INSTRUCTIONS =>
1. According to the essay about Mandela, where did the writer's family go to hear Mandela speak on the night of the eighth-grade graduation?
2. Carry on the essay about Mandela, picking up after its final sentence.

SELECTED EXTRACT =>
╭──
The protests were our household’s religion. But you had to have a lot of faith to practice our particular version. The strikes always dragged on and, it seemed, there was always need for another abortion march. Then in 1990, when I was in eighth grade, something miraculous happened. On a Sunday morning, my mother screamed upstairs for her four children to wake up: Nelson Mandela was being released from prison after 27 years in confinement. As the world improbably celebrates Mandela’s 95th birthday today, my mind flashes back to that morning, crowded around the television in my family’s Bronx living room, witnessing history.

It had been just four years earlier that Mandela’s South Africa would forever become part of my life. On a late December day in 1986, my parents took me to Queens to protest the killing of Michael Griffith, a young black man, by a mob of white youths. A week earlier, the gang had pummeled the 23-year-old Griffith with baseball bats, hurled insults his way, and chased him onto the Belt Parkway, where a car ran him down. As we marched through the streets of Howard Beach, hundreds of white residents streamed out of their homes onto the sidewalks, screaming racist epithets at us. A few of them thrust watermelons above their heads. We marched and shouted back, “Howard Beach, have you heard? This is not Johannesburg!”

In South Africa, where leaders like Mandela were already locked up, the apartheid government had declared a State of Emergency to curb an increasingly defiant opposition. It banned certain political organizations, prohibited open-air gatherings, and sent the police and military into black townships to detain thousands of people. I’d seen the images daily on the evening news: peaceful protests broken up with tear gas, rubber bullets and baton charges. The violence seemed so far away—until the hatred in Howard Beach brought South Africa home, searing into my mind a connection that made the injustice a continent away seem more urgent.

Now, improbably, Mandela had been released. A week later, I wrote an essay for my eighth grade English class about how the apartheid government couldn’t break Mandela. “Nelson Mandela’s lesson is that when we keep our spirit, our commitment and our sense of worth alive, we can and will succeed in finding beauty and meaning in life,” I wrote.

Five months later, two important events in my life happened on the same day: I graduated from eighth grade, and Mandela visited the Bronx. It was part of his world tour to keep the pressure on the apartheid government.

At graduation, I gave a speech that exhorted my classmates to fight against injustice as Mandela had done. In my 14-year-old mind, history was a progressive, purposeful force. Mandela had been released and he would lead a South Africa defined by multi-racial cooperation and better lives for all. Later that night, I went with my family to hear him speak at Yankee Stadium. The repeated call and response of “Amandla…Ngawethu”—“the power…is ours,”—left us hoarse.
╰──
DATA EXTRACT =>
╭──
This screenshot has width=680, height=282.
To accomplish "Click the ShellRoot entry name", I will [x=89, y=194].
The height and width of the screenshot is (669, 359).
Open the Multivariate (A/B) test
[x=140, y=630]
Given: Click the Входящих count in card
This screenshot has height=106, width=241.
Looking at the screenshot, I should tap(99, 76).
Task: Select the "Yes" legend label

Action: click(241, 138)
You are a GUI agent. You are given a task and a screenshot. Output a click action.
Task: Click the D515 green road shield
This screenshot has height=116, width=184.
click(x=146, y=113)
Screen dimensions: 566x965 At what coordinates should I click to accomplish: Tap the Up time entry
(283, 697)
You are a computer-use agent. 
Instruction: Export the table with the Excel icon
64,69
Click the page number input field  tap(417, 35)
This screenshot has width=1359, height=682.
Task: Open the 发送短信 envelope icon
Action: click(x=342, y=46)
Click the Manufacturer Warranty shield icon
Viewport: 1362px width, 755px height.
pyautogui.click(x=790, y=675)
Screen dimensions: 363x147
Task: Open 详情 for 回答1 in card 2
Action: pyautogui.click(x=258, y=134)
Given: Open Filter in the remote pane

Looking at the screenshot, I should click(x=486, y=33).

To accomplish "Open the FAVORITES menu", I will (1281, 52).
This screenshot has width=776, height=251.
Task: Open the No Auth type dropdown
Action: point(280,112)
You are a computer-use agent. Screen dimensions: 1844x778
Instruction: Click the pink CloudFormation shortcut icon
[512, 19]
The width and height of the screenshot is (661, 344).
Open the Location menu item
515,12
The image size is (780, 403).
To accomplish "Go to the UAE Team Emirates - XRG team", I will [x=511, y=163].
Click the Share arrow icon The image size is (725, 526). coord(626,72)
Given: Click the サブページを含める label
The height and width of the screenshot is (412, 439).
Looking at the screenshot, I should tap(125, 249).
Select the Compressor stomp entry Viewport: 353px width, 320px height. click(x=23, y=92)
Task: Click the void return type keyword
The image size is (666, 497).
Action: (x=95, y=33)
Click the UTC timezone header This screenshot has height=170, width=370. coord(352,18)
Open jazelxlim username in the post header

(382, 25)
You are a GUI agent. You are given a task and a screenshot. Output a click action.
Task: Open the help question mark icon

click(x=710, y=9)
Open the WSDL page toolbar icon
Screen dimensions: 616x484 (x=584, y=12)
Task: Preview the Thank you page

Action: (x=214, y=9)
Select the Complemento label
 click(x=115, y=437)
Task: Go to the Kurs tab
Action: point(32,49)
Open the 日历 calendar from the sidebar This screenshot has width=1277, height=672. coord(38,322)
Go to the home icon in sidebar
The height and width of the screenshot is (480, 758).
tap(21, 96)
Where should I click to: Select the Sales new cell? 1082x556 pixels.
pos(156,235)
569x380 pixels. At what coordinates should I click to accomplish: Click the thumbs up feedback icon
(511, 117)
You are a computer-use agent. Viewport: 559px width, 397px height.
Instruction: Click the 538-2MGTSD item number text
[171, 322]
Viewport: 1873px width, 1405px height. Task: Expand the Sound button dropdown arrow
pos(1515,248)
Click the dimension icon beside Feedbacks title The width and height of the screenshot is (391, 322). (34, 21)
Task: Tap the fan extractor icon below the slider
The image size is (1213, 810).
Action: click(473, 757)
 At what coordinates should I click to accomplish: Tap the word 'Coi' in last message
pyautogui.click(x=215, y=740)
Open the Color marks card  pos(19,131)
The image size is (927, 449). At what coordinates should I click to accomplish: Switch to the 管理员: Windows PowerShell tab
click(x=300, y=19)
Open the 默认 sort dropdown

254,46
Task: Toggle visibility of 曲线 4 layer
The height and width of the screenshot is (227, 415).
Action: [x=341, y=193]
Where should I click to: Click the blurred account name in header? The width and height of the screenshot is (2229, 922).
╰──
ANSWERS TO THE EXERCISE =>
1. Yankee Stadium.

2.
When I had the chance to study abroad during college, choosing a destination was easy. I picked South Africa and enrolled at the University of Fort Hare, the former missionary institution Mandela had once called home. I set out to follow in my childhood hero’s footsteps. I had no idea that the neat narrative of contemporary South African history I had constructed in my head with Mandela as the hero would turn out to be a lot more complicated.

I arrived at Fort Hare in January of 1997. As I entered my dorm room I saw posters hanging on the wall, but not of Mandela. Instead they were of Chris Hani, the former chief of staff of Umkhonto we Sizwe, the armed wing of the African National Congress, and Oliver Tambo, who led the ANC for more than 20 years. My South African classmates came in and immediately asked if I knew of the heroic roles these men had played in keeping hope for liberation alive while Mandela was in prison.

A few weeks after my arrival, voices singing in perfect harmony awakened me, followed shortly thereafter by banging on my door. I threw on a t-shirt and shorts and joined a group of 100 students as they marched across campus, singing protest songs. We waved tree branches in the air and I quickly learned the traditional protest dance known as the toyi toyi. We were singing the same songs that had become trademarks of the fight against apartheid. But now, three years after the election of Mandela, the target of the protests was not the departed apartheid government. The students were angry because many were being expelled from campus for their inability to pay tuition and fees. That was not supposed to happen in my vision of the new South Africa, the South Africa led by Mandela.

Fort Hare was helping to deconstruct my own simplistic view of the country’s history. As I benefited from this powerful learning experience, I thought about the institution’s alumni. The university had educated not only Mandela, but just about every other leader of significance to the South African liberation movement. That remarkable record, however, remained largely hidden. During my semester on campus, I tried to find books about it, but came up empty. So I decided I’d do something about it: I would write a book about Fort Hare that would suitably record the university’s role in the historic transition everyone in South Africa—including a young hero-worshipper from the Bronx—was then experiencing.

I secured a fellowship to conduct oral histories of former students at Fort Hare. In 1999 I returned to South Africa and got to work. Of course, I started with the school’s most famous alumnus. In his autobiography, Mandela referred to Fort Hare as “Oxford and Cambridge, Harvard and Yale all rolled into one” for black South Africans. It was at Fort Hare where some of the earliest signs of Mandela’s unwavering conviction began to emerge. He was expelled in 1940 after he refused to bow to pressure from the school’s administration to abandon a protest that began over the poor quality of food in the students’ dining hall.

I drafted a letter to Mandela, requesting an interview. But he was president of South Africa at the time and I didn’t get a response. I sent another letter, and then a third. And finally, a reply came. The president would not be able to see me. He was no longer granting interviews to researchers because of the large quantity of requests he received.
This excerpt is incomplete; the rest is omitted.